* _DO THIS_:
Can you recast the data below as a Markdown table with the columns No. and Line, giving each nonblank line its own numbered row and skipping the blank lines?

═════ RECORD EXCERPTS

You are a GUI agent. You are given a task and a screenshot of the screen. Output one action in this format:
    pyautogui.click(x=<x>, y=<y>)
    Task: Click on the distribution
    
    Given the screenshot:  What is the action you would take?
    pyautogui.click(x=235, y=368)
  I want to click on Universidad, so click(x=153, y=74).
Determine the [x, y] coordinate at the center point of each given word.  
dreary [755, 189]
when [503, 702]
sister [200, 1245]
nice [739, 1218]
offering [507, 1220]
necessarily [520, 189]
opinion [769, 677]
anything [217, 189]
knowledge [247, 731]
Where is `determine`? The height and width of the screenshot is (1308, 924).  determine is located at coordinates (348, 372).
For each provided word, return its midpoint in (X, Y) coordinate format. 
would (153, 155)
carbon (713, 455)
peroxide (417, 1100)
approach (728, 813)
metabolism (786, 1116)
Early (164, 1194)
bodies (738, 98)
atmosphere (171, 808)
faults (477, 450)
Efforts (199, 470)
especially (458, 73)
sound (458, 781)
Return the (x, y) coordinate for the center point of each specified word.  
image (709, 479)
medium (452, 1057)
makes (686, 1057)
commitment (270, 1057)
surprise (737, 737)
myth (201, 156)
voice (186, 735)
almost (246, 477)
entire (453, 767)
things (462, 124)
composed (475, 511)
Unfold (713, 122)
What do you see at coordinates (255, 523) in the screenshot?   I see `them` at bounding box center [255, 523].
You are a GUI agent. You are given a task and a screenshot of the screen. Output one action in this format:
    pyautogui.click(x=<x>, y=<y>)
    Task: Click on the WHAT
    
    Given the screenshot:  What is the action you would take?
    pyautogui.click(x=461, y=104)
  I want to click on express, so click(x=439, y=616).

══════════

* _FULL SOLUTION_:
| No. | Line |
|---|---|
| 1 | You are a GUI agent. You are given a task and a screenshot of the screen. Output one action in this format: |
| 2 |     pyautogui.click(x=<x>, y=<y>) |
| 3 |     Task: Click on the distribution |
| 4 |     Given the screenshot:  What is the action you would take? |
| 5 |     pyautogui.click(x=235, y=368) |
| 6 |   I want to click on Universidad, so click(x=153, y=74). |
| 7 | Determine the [x, y] coordinate at the center point of each given word.   |
| 8 | dreary [755, 189] |
| 9 | when [503, 702] |
| 10 | sister [200, 1245] |
| 11 | nice [739, 1218] |
| 12 | offering [507, 1220] |
| 13 | necessarily [520, 189] |
| 14 | opinion [769, 677] |
| 15 | anything [217, 189] |
| 16 | knowledge [247, 731] |
| 17 | Where is `determine`? The height and width of the screenshot is (1308, 924).  determine is located at coordinates (348, 372). |
| 18 | For each provided word, return its midpoint in (X, Y) coordinate format.  |
| 19 | would (153, 155) |
| 20 | carbon (713, 455) |
| 21 | peroxide (417, 1100) |
| 22 | approach (728, 813) |
| 23 | metabolism (786, 1116) |
| 24 | Early (164, 1194) |
| 25 | bodies (738, 98) |
| 26 | atmosphere (171, 808) |
| 27 | faults (477, 450) |
| 28 | Efforts (199, 470) |
| 29 | especially (458, 73) |
| 30 | sound (458, 781) |
| 31 | Return the (x, y) coordinate for the center point of each specified word.   |
| 32 | image (709, 479) |
| 33 | medium (452, 1057) |
| 34 | makes (686, 1057) |
| 35 | commitment (270, 1057) |
| 36 | surprise (737, 737) |
| 37 | myth (201, 156) |
| 38 | voice (186, 735) |
| 39 | almost (246, 477) |
| 40 | entire (453, 767) |
| 41 | things (462, 124) |
| 42 | composed (475, 511) |
| 43 | Unfold (713, 122) |
| 44 | What do you see at coordinates (255, 523) in the screenshot?   I see `them` at bounding box center [255, 523]. |
| 45 | You are a GUI agent. You are given a task and a screenshot of the screen. Output one action in this format: |
| 46 |     pyautogui.click(x=<x>, y=<y>) |
| 47 |     Task: Click on the WHAT |
| 48 |     Given the screenshot:  What is the action you would take? |
| 49 |     pyautogui.click(x=461, y=104) |
| 50 |   I want to click on express, so click(x=439, y=616). |